Severe storms have battered parts of Victoria, with residents in metropolitan Geelong warned to stay indoors after heavy rain caused flash flooding.
A flash flood alert was issued just before 9.30pm on Thursday for the city’s metropolitan area urging people to move indoors and not to enter floodwater.
Vic Emergency said homes, buildings and roads have been flooded and State Emergency Service crews were responding to call-outs in the area.
Severe thunderstorm warnings were issued on Thursday evening for metropolitan Melbourne and northwest and central Victoria.
Intense rainfall, large hailstones
Intense rainfall, destructive winds and large hail were forecast.
Meanwhile storms in the morning left 2800 people without electricity on the Powercor network in the state’s west, also flooding major roads and bringing down traffic lights in central Melbourne.
By Thursday afternoon the SES had responded to more than 350 calls for help across Victoria.
A lightning strike set a Bundoora home alight just after 8am.
As the blaze threatened to spread to a nearby house, firefighters rescued three people from the property who were taken to hospital.
Record total in Mildura
The storms brought record rains to Mildura in the state’s north, which had its highest ever daily total for January with 80.2mm falling in 24 hours to 9am.

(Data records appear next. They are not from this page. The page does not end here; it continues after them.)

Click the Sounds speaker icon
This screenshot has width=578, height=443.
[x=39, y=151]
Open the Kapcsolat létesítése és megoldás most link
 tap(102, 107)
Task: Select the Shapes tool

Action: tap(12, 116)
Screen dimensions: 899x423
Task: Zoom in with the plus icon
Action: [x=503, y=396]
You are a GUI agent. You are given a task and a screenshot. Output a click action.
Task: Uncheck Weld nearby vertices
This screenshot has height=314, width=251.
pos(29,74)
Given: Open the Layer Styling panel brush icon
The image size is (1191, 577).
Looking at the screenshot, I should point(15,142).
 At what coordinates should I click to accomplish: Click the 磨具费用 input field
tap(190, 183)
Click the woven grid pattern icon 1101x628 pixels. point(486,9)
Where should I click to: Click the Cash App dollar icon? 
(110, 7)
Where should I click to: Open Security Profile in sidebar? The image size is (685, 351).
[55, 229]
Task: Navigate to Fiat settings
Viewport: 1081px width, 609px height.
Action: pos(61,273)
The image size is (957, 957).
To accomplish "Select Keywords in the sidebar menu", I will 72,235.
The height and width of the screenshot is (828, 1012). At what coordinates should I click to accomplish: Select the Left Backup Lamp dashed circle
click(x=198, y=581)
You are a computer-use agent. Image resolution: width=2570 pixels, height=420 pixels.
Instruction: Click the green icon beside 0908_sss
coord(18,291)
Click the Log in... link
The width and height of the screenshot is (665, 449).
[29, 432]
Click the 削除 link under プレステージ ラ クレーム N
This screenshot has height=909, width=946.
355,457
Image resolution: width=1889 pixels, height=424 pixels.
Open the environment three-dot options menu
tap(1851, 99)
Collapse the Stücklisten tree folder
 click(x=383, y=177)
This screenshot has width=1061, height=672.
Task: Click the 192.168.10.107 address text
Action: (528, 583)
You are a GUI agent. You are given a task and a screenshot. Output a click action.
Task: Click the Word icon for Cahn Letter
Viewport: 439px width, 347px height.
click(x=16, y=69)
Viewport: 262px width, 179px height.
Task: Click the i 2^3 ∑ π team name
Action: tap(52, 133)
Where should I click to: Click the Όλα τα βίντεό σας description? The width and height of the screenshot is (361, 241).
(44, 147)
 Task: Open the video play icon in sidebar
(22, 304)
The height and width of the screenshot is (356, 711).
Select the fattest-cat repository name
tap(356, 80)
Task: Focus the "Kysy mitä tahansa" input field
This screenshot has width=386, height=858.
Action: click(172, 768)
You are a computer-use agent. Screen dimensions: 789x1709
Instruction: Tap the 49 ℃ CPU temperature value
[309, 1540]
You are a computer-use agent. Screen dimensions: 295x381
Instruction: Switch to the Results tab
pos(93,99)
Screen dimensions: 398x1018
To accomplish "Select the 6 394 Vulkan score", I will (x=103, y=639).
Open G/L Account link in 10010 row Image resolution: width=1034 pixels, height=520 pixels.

The storms brought flash flooding, with the SES receiving 126 calls for help in Mildura.
“Mildura had a pretty rough night, in terms of flooding and storm damage,” Premier Daniel Andrews said on Thursday.
However, the bureau had warned the worst was yet to come.
Meteorologist Christopher Arvier warned the Grampians, Barwon and South West districts are in for more wild weather on Thursday night, with Melbourne and central Victoria expected to cop more storms on Friday.
“We are expecting the storms to redevelop this afternoon, particularly in the western half of Victoria, bringing the risk of severe thunderstorms leading to flash flooding, and there will also be the risk of damaging wind gusts and large hail,” he said.
High levels of humidity
The bureau said high levels of humidity meant the storms had the potential to cause intense rainfall and localised flooding.
The SES warned people to rethink holiday plans, especially camping, and to secure loose objects and check for road closures.
“If you don’t need to travel, it’s a good day to actually stay inside because you’re going to be potentially at risk of flash floods,” SES State Agency Commander David Tucek told reporters.
Other areas also had dumps of rain on Thursday, with 75mm at Kyneton northwest of Melbourne and 42mm at Arthurs Creek in 24 hours.
Malmsbury Headwall recorded 56.2mm of rain in an hour, while Trentham Reservoir recorded 38.6mm in the early hours of Thursday.
The storms and humidity are being caused by the remnants of ex-tropical cyclone Tiffany which formed off Western Australia’s Kimberley coast earlier this week.